Quite a day, huh?
Paul Manafort, the former campaign manager for President Trump, was found guilty on eight felony counts Tuesday afternoon that could put him in federal prison for the rest of his life.
In one of those remarkable historical coincidences, Michael Cohen, Trump’s former personal attorney and fixer, was at that very time in a courtroom in New York City, pleading guilty to eight felony charges including two violations of federal campaign finance laws. In court, under oath, Cohen told the judge that he committed those campaign-finance crimes “in coordination with and at the direction of a candidate for federal office.”
That candidate -- the man he fingered in court as the person directing him to commit a crime -- could only be Donald Trump.
Cohen’s admitted crimes involve secret payments made to a porn star and to a former Playmate to buy their silence in the weeks leading up to the 2016 election. One secret payment -- $150,000, which is well above federal campaign-contribution limits -- was made on Trump’s behalf by the parent company of the National Enquirer. The second payment -- $130,000 -- was made by Cohen. (He later sought reimbursement from the Trump Organization by filing false claims for legal work.) Trump directed that the illegal payments be made to those women because he believed that buying their silence was essential to his hopes of becoming president. And maybe it was.
As Cohen’s attorney put it on Twitter:
These latest convictions and guilty pleas come on top of previous guilty pleas from Trump’s former national security adviser and his deputy campaign manager, among others. Add it all up, and much of Trump’s campaign inner circle has now been exposed as criminals, with the legal fate of others, including Trump’s oldest son, very much unsettled.
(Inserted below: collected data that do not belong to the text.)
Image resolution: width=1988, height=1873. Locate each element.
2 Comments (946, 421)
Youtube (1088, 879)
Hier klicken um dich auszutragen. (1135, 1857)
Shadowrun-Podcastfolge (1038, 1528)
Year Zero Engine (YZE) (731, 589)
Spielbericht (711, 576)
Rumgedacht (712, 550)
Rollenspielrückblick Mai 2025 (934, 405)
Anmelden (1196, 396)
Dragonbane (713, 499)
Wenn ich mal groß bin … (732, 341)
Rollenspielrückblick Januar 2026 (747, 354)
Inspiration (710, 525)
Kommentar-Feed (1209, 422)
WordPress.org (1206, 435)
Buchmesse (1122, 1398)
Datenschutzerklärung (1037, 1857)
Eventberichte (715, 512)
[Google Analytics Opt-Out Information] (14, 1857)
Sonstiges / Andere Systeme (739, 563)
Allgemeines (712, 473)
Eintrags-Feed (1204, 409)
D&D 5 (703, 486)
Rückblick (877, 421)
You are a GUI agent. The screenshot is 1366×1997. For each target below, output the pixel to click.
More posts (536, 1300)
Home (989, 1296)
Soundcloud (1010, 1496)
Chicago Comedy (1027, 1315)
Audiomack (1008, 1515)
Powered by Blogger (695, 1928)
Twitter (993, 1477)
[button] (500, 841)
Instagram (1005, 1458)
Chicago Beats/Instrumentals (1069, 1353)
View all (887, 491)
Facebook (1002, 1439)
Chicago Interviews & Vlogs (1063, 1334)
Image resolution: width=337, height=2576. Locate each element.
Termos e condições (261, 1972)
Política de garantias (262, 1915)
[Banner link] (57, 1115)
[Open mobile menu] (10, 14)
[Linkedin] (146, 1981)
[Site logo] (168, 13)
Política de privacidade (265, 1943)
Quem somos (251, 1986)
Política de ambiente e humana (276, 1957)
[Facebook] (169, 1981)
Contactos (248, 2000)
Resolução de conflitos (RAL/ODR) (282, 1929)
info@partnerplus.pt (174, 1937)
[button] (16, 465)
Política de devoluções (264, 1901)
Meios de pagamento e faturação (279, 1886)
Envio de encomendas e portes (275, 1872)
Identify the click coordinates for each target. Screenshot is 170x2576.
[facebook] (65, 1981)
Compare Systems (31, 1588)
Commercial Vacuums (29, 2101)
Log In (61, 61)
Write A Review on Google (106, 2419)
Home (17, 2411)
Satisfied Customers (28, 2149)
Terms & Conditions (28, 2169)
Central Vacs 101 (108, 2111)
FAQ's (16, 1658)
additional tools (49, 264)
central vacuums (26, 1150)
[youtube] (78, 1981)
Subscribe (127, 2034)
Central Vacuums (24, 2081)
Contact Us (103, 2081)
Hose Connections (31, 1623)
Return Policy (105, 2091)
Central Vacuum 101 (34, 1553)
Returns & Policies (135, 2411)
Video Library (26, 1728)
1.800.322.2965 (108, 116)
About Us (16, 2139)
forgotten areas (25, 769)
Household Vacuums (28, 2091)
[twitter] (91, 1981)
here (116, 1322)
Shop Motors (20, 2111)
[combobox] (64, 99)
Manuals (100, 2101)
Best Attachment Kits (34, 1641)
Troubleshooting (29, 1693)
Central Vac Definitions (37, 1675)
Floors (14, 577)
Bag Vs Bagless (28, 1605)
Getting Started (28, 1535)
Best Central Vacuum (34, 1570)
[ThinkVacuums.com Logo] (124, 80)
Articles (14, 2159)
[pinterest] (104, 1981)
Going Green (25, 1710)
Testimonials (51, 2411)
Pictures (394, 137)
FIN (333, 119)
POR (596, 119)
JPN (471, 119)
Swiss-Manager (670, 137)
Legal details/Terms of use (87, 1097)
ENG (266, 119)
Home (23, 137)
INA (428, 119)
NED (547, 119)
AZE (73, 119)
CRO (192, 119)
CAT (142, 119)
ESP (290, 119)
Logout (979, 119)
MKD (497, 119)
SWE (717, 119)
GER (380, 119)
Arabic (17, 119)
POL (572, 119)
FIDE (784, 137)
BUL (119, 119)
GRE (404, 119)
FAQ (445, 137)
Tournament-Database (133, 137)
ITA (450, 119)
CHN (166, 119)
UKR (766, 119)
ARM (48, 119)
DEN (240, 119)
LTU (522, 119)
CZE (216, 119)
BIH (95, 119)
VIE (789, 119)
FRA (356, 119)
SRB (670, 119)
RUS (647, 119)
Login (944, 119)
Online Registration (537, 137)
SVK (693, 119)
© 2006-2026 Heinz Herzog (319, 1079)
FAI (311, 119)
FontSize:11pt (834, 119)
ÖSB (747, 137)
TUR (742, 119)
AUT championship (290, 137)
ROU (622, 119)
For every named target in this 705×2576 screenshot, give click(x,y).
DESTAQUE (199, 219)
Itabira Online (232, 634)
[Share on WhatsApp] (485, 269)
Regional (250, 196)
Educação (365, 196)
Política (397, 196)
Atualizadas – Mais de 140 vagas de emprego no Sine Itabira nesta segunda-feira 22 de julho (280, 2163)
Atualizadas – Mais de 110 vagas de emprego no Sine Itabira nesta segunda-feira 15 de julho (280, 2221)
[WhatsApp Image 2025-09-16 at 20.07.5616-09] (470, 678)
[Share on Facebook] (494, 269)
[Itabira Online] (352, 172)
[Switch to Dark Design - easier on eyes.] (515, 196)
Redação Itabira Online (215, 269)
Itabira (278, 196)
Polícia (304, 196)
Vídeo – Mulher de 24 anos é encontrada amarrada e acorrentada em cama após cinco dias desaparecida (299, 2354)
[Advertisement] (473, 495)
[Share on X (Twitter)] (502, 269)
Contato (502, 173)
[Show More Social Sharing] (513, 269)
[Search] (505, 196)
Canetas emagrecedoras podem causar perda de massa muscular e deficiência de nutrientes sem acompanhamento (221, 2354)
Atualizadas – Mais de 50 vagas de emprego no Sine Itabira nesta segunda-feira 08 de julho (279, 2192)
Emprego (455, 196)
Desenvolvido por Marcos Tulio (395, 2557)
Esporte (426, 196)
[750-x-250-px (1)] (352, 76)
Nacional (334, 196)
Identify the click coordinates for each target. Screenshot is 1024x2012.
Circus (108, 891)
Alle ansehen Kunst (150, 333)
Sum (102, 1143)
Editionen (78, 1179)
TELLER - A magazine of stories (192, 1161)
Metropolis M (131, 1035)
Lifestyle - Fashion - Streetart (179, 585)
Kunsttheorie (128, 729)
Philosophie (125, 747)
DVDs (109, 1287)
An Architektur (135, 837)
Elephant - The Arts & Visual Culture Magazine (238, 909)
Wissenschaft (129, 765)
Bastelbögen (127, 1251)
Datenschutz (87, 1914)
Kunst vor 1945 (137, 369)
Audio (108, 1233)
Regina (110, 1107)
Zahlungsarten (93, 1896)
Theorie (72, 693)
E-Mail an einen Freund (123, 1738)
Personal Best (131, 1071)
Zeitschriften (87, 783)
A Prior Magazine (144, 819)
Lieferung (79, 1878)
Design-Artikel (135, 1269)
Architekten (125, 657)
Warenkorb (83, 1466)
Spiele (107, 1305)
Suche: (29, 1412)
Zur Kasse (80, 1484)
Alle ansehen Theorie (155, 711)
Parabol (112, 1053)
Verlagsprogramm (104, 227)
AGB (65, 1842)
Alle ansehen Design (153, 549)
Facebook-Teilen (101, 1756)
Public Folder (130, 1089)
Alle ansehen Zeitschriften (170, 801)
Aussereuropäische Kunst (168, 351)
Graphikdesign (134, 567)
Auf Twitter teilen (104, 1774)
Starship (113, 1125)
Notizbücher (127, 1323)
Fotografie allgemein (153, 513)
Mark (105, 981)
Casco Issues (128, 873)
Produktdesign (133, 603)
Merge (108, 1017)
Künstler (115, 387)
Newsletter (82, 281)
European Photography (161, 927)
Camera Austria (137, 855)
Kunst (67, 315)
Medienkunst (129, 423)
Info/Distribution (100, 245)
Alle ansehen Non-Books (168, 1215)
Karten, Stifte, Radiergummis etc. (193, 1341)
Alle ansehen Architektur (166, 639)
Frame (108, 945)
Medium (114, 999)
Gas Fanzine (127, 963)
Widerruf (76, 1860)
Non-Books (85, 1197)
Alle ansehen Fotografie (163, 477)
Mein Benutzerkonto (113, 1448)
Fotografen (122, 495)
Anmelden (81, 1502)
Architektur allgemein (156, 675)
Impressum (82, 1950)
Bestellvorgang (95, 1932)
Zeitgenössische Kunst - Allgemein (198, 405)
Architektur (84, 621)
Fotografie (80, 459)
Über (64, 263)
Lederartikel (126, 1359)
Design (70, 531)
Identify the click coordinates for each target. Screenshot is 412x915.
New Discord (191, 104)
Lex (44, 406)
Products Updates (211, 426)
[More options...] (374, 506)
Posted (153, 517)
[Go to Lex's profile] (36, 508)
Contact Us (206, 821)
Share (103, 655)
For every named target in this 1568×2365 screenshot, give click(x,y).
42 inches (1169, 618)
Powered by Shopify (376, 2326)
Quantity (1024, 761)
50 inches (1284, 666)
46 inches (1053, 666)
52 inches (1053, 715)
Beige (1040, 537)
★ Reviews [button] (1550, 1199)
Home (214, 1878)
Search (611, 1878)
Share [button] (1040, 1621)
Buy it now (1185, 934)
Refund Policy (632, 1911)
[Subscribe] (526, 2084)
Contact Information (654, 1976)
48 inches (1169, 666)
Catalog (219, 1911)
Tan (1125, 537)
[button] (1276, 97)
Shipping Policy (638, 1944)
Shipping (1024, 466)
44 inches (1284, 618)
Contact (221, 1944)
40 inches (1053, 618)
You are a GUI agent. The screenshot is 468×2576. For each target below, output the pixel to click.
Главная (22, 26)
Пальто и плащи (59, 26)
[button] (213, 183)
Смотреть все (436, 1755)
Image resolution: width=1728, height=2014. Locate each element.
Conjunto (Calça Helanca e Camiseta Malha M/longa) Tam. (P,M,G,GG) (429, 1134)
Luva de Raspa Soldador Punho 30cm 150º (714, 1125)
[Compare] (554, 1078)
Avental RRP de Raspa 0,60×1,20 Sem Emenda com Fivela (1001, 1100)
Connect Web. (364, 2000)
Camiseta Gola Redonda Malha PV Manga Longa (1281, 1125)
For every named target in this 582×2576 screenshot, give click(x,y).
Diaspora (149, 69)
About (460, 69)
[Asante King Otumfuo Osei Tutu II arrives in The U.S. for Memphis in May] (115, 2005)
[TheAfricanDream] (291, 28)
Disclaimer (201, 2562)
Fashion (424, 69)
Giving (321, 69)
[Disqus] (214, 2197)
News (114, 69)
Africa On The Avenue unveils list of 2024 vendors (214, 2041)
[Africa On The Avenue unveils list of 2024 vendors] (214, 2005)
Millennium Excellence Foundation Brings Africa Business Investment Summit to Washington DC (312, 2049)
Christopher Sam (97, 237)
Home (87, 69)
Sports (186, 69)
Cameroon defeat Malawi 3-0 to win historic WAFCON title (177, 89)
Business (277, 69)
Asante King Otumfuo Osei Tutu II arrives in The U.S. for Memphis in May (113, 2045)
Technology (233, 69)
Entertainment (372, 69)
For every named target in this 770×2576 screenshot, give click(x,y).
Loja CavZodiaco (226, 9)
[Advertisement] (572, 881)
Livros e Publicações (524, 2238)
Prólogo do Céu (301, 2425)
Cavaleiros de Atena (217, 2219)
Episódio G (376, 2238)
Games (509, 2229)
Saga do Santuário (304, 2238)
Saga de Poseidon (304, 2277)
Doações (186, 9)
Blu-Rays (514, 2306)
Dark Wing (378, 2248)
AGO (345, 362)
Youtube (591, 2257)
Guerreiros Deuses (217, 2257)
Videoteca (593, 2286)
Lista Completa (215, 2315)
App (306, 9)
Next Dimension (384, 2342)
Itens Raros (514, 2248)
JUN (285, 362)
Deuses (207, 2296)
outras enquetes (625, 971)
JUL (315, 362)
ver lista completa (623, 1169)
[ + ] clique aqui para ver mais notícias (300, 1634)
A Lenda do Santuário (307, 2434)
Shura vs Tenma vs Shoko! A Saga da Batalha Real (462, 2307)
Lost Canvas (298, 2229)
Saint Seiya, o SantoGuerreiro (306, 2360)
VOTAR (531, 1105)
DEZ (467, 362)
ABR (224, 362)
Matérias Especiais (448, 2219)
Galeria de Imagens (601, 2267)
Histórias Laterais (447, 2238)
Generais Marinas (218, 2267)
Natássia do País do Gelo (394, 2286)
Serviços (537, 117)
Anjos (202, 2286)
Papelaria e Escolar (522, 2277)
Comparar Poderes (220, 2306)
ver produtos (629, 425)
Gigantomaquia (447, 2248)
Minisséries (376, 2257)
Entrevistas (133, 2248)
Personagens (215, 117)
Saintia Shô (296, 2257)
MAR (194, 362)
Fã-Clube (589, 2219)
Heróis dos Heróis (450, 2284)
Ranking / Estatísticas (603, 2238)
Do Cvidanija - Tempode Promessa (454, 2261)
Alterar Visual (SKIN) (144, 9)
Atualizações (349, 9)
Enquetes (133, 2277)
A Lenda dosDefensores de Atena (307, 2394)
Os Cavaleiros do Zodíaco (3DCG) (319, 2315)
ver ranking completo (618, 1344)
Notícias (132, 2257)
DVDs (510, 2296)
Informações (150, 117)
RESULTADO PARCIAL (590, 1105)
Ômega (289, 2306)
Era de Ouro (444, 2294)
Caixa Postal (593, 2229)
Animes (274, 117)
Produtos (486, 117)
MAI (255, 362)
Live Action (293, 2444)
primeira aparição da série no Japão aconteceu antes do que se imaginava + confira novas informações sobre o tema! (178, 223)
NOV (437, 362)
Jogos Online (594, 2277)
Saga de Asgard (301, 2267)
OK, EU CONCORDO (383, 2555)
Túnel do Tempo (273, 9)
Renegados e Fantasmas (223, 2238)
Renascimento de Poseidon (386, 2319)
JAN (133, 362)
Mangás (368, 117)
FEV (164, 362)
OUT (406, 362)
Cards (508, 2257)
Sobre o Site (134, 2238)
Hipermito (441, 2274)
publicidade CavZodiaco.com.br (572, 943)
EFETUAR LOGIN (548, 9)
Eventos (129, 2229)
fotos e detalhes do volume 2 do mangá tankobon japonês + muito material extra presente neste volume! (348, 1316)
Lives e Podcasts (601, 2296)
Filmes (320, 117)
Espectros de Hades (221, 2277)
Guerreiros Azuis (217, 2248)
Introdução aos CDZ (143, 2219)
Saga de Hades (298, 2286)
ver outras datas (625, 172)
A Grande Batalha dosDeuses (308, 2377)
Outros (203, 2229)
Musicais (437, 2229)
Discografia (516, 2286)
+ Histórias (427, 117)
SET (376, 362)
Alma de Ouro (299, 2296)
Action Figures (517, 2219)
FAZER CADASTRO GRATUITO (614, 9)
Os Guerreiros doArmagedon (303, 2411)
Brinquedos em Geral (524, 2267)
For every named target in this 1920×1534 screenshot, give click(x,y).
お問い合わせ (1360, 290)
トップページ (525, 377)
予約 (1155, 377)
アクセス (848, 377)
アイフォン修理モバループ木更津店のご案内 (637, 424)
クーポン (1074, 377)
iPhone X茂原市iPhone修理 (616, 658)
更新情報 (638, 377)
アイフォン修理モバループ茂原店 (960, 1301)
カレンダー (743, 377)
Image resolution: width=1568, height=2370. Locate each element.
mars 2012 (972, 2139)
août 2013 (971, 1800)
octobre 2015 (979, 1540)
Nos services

(Another indictment -- this one of U.S. Rep. Duncan Hunter, R-Calif. -- was also announced Tuesday afternoon. Those charges aren't related to Trump, but with the indictment of U.S. Rep. Chris Collins of New York on insider trading charges, it means that the first two GOP congressmen to endorse Trump's candidacy have since been charged with federal crimes.)
Now, it is true that none of the 16 convictions announced Tuesday are directly connected to the larger investigation into Russia’s intervention into the 2016 election and into a possible conspiracy involving American citizens. The Trump administration has already begun to stress that fact in its spin about the day’s events, and that is understandable.
However, this ain’t over yet, not by a long shot. Manafort’s financial resources are dwindling, and he faces another federal trial in September in which considerably more prison time is on the table, with considerably more payouts to lawyers. With these convictions, the pressure on him to sing just grew monumentally.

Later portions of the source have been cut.